Kopi Itu Kadang Kala Terasa Pahit

6:25 PM

"Liss, ntar sore kita ngopi yukk", begitulah isi sms gue ke Eliss siang itu. 


Siang itu, entah untuk kali keberapa, gue dengan segenap nyali yang udah gue kumpulkan dari sia-sia pergulatan  batin yang hebat,  akhirnya memberanikan diri untuk mengajak, Eliss, calon gebetan gue untuk ngopi bareng..

Sudah hampir 2 bulan ini gue berusaha ngedeketin Eliss, dan sudah hampir 2 bulan juga, gue selalu mencari-cari kesempatan agar gue bisa jalan berdua dengannya.

Akan tetapi, semua upaya gue selalu runtuh saat dia bilang, "Ajak si Anu sama si anu juga ya??" "Biar makin rame!!".

Biar makin rame, begitu yang sering dia katakan ke gue.  Padahal jika gue jalan bareng Eliss dan teman-temanya, kans gue untuk mendekatinya bakalan turun drastis karena kalah pamor dan kalah cakep dari teman-teman yang sering dia ajak. Dan apa bila itu terjadi, maka kesempatan gue untuk bisa nembak dia pun nggak akan pernah ada.

Belum lagi ada suatu paham yang aneh yang dianut oleh beberapa orang di lingkungan gue. Paham-paham yang membudaya di kalangan kami itu sama sekali nggak terlalu mendukung jika ada acara jalan bareng berdua seperti rencana yang bakal gue lakuin bareng Eliss siang itu.



Kami disini menganut suatu paham, yang menurut gue lebih banyak nggak pentingnya jika dibandingkan dengan tingkat signifikansi manfaat dari budaya tersebut. Oh ya, gue harap kalian semua tau arti "signifikansi", karena gue sendiri nggak tau.

Suatu paham kebersamaan yang selalu kami eluh-eluhkan. Suatu paham kebersamaan yang menurut gue sangat memuakkan. Suatu paham kebersamaan yang biasa kami sebut dengan paham Traktirism. Ya... sebuah paham, dimana kalo kita mengajak seseorang jalan-jalan, kitalah yang wajib menganggung semua akomodasinya berikut orang-orang yang dia ajak. Suck!!.

Bayangin aja, seandainya gue bisa ngajak Eliss jalan, trus dia ngajak 2 temennya yang mana setiap temennya bawa 2 temen lagi ditambah masing-masing dari mereka membawa 2 orang keponakan. Dengan asumsi satu orang menghabiskan biaya sebesar lima belas ribu rupiah, berapa biaya yang harus gue tanggung jika Eliss mengajak semua anggota keluarga dan warga di kompleknya??  Yang jelas, besarnya biaya yang harus gue tanggung lebih besar dari pada postur tubuh gue sendiri.

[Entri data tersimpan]
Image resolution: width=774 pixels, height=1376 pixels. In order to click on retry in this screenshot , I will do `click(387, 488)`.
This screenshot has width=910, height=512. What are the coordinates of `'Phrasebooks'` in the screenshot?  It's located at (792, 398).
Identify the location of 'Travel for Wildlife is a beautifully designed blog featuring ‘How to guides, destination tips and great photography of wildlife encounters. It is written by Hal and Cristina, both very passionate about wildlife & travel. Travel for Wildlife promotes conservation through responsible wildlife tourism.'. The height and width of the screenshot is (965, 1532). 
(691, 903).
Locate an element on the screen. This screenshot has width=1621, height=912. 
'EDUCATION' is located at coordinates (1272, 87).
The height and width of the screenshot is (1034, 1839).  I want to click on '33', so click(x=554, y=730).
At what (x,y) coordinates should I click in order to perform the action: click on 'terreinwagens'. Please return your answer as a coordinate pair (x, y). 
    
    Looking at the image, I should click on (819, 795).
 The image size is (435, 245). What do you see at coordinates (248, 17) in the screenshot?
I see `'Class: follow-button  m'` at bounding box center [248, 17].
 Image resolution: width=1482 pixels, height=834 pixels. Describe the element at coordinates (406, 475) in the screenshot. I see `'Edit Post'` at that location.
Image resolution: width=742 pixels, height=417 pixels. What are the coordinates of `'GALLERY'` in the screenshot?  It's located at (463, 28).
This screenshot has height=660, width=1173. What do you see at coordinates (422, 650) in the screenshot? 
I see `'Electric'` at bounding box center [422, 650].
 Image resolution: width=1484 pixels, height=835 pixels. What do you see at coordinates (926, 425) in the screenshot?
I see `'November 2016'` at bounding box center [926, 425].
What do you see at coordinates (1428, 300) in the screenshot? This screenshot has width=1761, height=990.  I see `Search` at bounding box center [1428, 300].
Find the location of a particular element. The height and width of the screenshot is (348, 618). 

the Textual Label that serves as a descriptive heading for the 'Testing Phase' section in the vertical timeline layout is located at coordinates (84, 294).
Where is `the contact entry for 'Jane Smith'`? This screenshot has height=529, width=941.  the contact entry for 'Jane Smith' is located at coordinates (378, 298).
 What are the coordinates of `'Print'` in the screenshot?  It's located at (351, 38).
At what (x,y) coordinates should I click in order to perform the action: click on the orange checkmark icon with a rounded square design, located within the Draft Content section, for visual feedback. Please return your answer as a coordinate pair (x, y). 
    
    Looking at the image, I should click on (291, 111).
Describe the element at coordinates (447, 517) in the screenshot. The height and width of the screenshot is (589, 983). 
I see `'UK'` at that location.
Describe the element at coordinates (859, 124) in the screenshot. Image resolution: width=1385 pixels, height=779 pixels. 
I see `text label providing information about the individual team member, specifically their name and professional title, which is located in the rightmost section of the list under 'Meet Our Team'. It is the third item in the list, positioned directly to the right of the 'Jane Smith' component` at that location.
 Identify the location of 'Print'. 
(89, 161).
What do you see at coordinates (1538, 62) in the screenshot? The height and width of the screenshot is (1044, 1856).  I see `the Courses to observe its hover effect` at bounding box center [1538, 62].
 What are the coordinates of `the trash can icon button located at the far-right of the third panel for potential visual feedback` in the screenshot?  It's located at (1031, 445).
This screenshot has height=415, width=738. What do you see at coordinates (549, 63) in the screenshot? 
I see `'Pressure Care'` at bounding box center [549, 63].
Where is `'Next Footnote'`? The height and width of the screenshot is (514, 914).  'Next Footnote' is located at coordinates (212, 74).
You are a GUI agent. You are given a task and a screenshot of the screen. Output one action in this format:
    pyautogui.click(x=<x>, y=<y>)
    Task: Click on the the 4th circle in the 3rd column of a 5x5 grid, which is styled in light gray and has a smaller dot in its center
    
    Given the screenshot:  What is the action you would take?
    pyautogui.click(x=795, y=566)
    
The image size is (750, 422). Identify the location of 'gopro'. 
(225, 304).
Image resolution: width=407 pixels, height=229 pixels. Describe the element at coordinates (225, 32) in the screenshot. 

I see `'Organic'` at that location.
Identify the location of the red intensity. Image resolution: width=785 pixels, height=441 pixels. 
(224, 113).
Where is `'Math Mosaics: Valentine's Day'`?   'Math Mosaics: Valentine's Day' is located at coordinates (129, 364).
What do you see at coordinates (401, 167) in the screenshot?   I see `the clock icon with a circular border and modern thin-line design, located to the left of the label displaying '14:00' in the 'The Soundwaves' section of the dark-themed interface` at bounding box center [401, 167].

Daftar Tugas:
- a) Dalam cerita tentang ajakan ngopi kepada Eliss, apa nama paham kebersamaan yang dianut di lingkungan penulis?
- b) Teruskan cerita tentang ajakan ngopi kepada Eliss, dimulai setelah kalimat terakhirnya.

Jawaban Tersedia:
- a) Paham Traktirism.

- b)
Tak lama berselang setelah sms tadi gue kirim ke Eliss, hape gue berbunyi. "Criiiingggg..."

Aha! Ini pasti dari si Eliss, pikir gue. Sesaat gue berpikiran bahwa nada sms gue bunyinya aneh. Lebih mirip seperti suara tongkat sihir dari nenek sihir di film kartun yang sering gue tonton dari pada sebuah isyarat adanya pesan yang baru masuk.

Dan dengan segudang harapan yang ada di kepala gue yang kesemuanya berharap kalo kali ini Eliss menyanggupi tawaran ngopi bareng gue, gue lantas ambil hape yang sedari tadi berada di samping kanan tempat tidur gue.  Kemudian setelah gue buka dan baca isinya... kampret!! .

Ternyata, sms itu bukan dari Eliss, melainkan dari seorang yang sangat merasa sangat kesepian hingga dia nggak tau harus nulis pesan seperti apa untuk mendapatkan perhatian dari orang lain,  kecuali sebuah pesan yang isinya nawarin kredit. Bener-bener kampret!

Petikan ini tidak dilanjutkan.